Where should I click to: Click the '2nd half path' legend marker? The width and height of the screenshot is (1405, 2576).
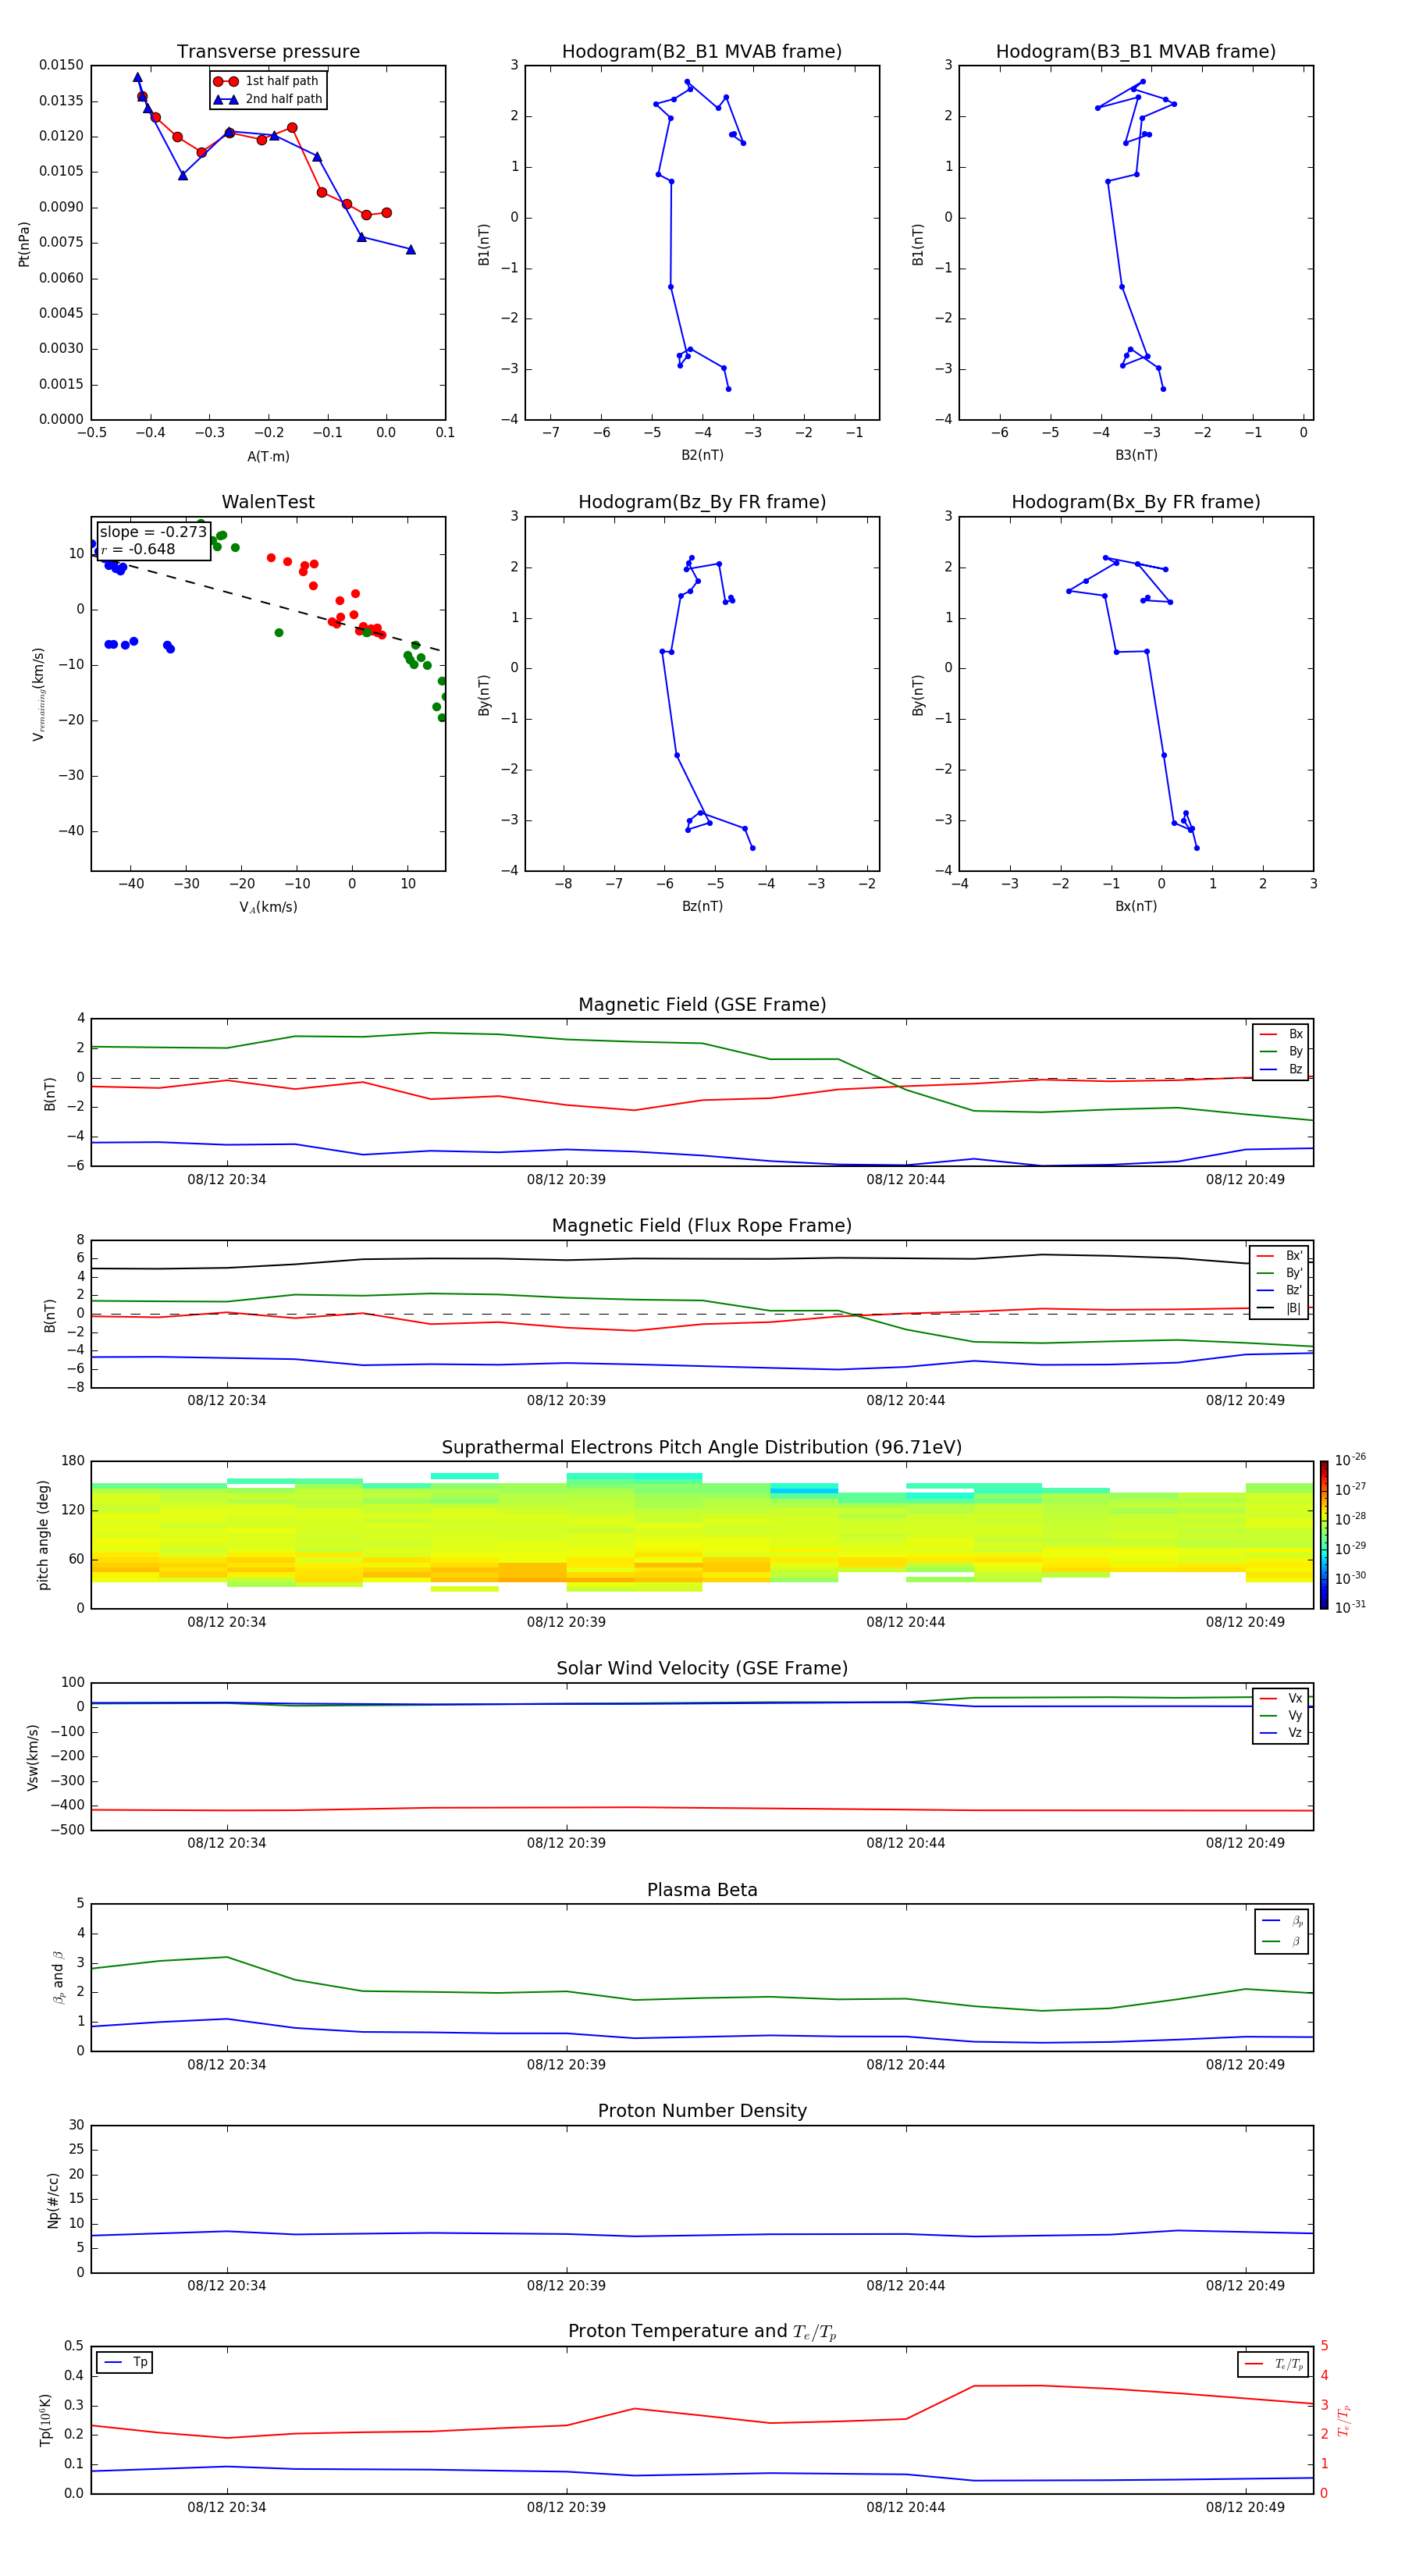(x=226, y=99)
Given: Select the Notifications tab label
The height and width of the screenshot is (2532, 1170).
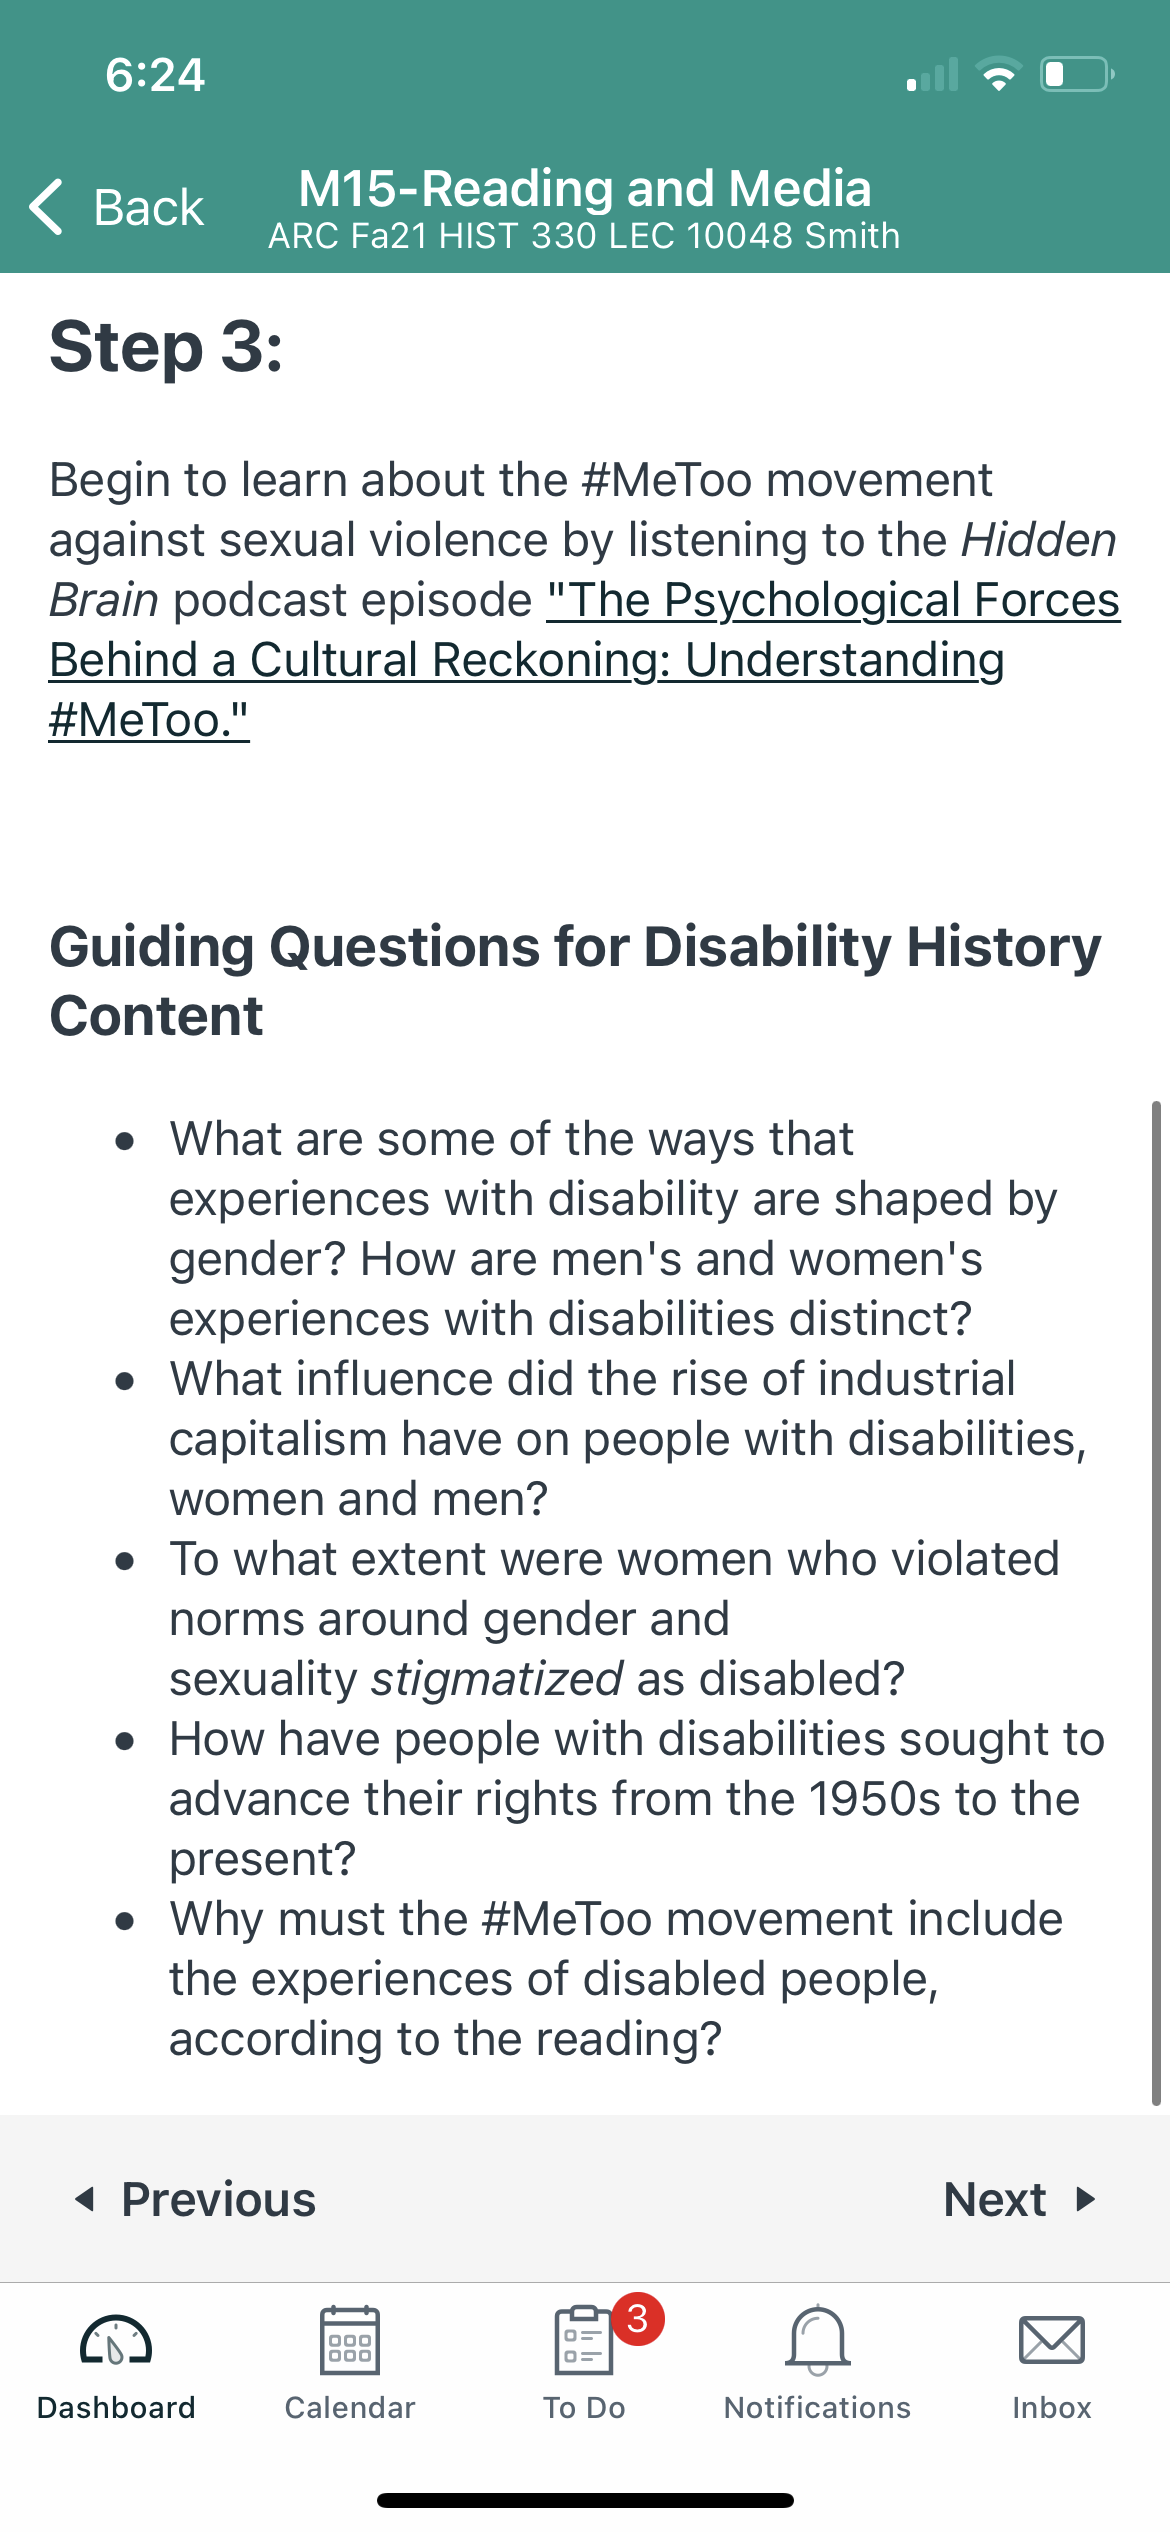Looking at the screenshot, I should 818,2407.
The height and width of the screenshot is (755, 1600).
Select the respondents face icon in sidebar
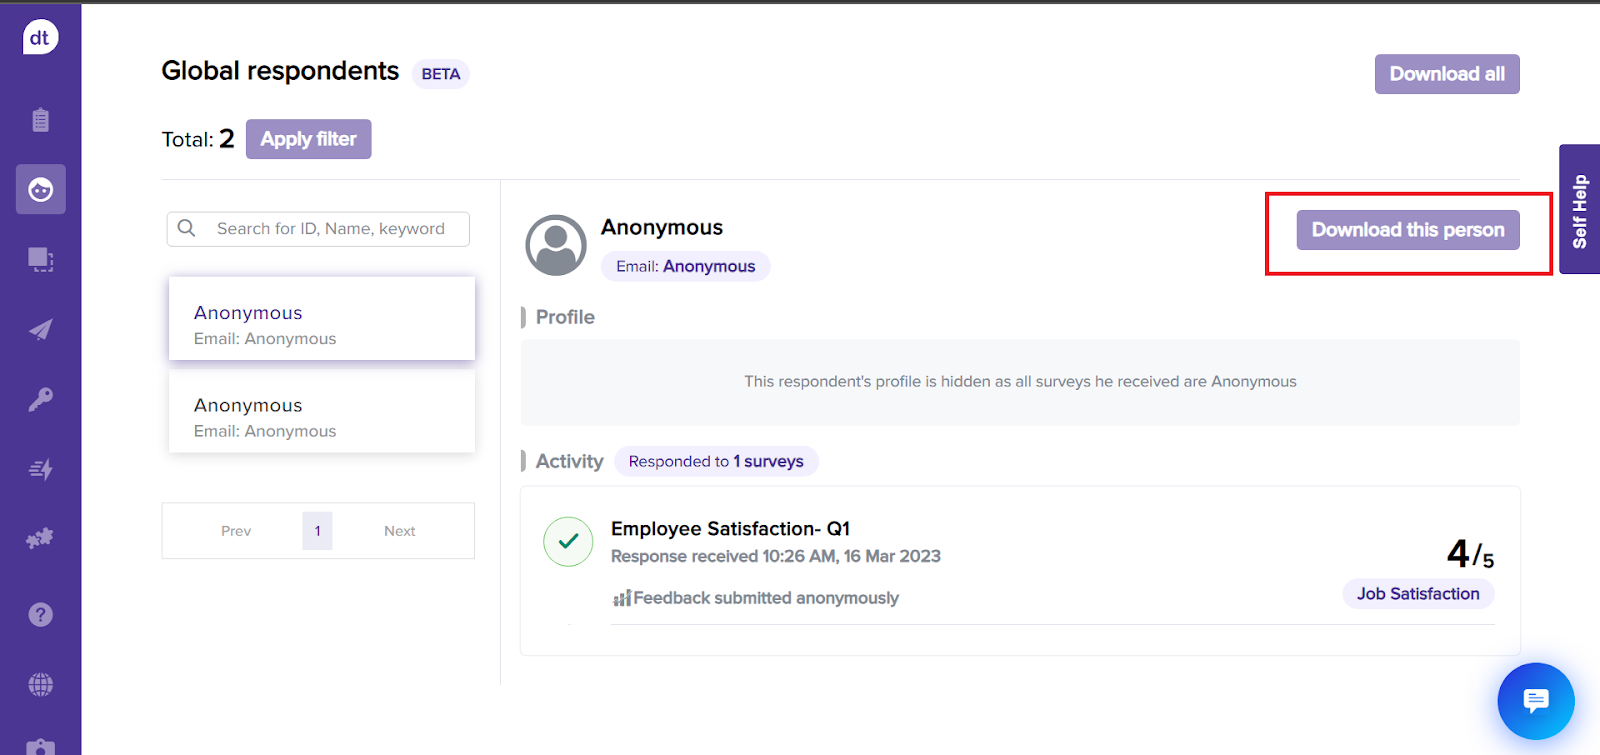click(40, 189)
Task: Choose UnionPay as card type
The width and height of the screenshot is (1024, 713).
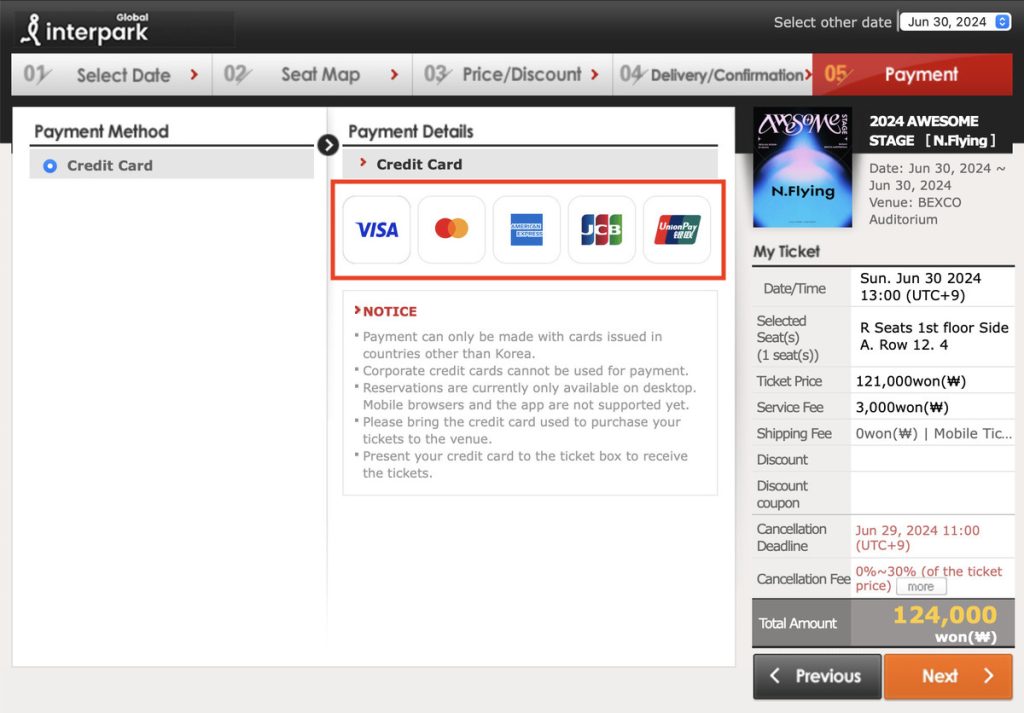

==*==

**Problem requirements**
Where an entry contains an image, skip the image; repeat everything else exactly.

**Answer to the exercise**
Where should I click to: Click the '2nd half path' legend marker? The width and height of the screenshot is (1405, 2576).
(x=226, y=99)
Given: Select the Notifications tab label
The height and width of the screenshot is (2532, 1170).
Looking at the screenshot, I should 818,2407.
The height and width of the screenshot is (755, 1600).
Select the respondents face icon in sidebar
click(40, 189)
Task: Choose UnionPay as card type
The width and height of the screenshot is (1024, 713).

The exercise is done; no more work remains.